** START Material for this exercise **

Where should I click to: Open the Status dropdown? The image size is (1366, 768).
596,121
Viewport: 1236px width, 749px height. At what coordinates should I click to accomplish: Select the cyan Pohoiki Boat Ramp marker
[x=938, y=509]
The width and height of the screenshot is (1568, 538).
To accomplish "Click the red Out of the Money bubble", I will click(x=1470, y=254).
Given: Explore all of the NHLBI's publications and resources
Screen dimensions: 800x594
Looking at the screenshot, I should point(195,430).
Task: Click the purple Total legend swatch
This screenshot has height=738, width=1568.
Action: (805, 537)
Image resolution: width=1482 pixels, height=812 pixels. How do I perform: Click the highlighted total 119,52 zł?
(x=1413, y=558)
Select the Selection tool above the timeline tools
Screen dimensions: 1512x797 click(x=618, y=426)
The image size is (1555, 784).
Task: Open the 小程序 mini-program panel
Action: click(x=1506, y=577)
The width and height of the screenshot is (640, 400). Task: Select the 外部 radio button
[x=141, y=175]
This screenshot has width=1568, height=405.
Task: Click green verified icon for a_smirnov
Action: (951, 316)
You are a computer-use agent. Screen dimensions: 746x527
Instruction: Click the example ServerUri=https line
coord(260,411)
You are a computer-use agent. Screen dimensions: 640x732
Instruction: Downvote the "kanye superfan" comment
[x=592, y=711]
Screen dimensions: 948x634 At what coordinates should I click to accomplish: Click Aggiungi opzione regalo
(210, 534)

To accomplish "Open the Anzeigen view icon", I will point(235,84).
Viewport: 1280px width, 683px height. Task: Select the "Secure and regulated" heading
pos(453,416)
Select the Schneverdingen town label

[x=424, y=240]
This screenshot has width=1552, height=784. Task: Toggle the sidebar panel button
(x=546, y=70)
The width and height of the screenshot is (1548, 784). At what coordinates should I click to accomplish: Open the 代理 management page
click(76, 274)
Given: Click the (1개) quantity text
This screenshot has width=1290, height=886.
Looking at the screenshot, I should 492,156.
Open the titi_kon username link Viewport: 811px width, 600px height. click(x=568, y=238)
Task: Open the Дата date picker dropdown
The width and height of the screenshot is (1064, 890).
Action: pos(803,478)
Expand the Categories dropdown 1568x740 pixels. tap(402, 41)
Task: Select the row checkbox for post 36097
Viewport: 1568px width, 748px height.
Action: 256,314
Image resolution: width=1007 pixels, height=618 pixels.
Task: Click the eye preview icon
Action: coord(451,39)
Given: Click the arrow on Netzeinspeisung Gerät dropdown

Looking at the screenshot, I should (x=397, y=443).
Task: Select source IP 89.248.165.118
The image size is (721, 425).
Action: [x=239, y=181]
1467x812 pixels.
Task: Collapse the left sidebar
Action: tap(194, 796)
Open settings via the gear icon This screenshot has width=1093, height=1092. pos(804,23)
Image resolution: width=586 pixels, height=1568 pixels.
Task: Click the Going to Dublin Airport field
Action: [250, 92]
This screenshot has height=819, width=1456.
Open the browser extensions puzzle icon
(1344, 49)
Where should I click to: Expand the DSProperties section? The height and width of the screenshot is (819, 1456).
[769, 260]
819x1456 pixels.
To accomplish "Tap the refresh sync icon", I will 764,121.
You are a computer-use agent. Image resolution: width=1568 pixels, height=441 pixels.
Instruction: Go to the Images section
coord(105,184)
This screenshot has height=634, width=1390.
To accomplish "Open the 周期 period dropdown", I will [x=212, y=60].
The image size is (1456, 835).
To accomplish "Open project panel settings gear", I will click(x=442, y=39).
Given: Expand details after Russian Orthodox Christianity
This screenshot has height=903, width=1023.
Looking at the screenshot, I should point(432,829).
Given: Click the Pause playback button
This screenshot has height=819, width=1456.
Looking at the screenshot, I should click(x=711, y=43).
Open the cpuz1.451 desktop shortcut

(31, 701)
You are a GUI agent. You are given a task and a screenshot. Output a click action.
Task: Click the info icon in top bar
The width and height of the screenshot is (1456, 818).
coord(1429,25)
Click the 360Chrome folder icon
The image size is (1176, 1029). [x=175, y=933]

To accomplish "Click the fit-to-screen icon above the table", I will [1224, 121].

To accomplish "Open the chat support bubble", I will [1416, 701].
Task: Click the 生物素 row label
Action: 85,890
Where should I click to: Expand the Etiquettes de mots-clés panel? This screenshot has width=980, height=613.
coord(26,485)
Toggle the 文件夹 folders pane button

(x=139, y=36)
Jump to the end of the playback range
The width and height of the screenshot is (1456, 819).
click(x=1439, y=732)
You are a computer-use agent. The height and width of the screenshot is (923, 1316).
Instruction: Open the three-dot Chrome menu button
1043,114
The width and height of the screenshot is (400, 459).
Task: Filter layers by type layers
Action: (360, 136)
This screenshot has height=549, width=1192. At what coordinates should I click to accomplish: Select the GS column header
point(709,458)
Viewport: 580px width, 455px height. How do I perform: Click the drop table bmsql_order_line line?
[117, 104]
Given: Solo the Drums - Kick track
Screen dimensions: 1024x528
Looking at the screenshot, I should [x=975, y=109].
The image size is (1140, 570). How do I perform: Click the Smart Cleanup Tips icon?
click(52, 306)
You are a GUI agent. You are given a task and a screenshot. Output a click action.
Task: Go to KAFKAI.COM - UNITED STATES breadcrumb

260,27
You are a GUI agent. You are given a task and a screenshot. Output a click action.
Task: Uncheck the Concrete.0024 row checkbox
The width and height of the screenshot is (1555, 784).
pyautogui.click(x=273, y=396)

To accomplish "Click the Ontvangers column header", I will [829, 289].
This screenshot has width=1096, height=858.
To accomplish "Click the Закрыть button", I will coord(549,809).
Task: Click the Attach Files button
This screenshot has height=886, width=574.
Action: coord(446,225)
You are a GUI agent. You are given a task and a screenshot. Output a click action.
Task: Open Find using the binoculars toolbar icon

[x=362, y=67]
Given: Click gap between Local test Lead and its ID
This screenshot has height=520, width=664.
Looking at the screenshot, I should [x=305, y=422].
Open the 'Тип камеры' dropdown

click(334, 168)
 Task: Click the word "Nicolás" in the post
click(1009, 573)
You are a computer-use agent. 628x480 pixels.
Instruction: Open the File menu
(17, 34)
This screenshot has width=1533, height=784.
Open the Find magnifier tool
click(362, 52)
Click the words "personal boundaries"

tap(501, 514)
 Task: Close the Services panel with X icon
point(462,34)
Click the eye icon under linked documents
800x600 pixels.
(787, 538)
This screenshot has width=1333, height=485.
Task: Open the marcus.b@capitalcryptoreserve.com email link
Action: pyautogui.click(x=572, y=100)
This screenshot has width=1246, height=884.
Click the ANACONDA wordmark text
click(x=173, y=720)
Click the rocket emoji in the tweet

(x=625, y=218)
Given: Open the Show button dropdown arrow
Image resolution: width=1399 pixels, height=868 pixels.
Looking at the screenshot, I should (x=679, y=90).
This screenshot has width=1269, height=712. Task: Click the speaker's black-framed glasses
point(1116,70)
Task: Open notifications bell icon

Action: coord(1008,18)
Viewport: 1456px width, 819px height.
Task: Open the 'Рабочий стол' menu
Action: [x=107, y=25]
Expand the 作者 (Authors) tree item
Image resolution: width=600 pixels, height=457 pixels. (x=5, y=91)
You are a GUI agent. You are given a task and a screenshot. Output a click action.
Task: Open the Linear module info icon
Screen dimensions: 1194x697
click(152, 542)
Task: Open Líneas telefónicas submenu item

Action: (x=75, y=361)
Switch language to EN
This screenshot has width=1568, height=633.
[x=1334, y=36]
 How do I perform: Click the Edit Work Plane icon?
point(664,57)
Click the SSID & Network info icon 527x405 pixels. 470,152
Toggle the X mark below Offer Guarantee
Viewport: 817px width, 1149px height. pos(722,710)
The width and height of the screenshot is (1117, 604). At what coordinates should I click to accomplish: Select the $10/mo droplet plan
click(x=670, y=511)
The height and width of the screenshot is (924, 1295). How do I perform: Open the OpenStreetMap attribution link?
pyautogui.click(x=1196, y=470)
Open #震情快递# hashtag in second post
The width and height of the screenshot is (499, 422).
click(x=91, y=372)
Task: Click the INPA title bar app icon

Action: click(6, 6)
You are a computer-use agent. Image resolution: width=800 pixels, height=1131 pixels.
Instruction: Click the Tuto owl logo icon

** END Material for this exercise **

Given instruction: Locate each line in the records above that contains the word "what", and copy every such line in full.

Solution below:
Viewport: 1236px width, 749px height. At what coordinates should I click to accomplish: Select the cyan Pohoiki Boat Ramp marker
Screen dimensions: 948x634 At what coordinates should I click to accomplish: Click Aggiungi opzione regalo
The width and height of the screenshot is (1548, 784). At what coordinates should I click to accomplish: Open the 代理 management page
This screenshot has height=549, width=1192. At what coordinates should I click to accomplish: Select the GS column header
The width and height of the screenshot is (1117, 604). At what coordinates should I click to accomplish: Select the $10/mo droplet plan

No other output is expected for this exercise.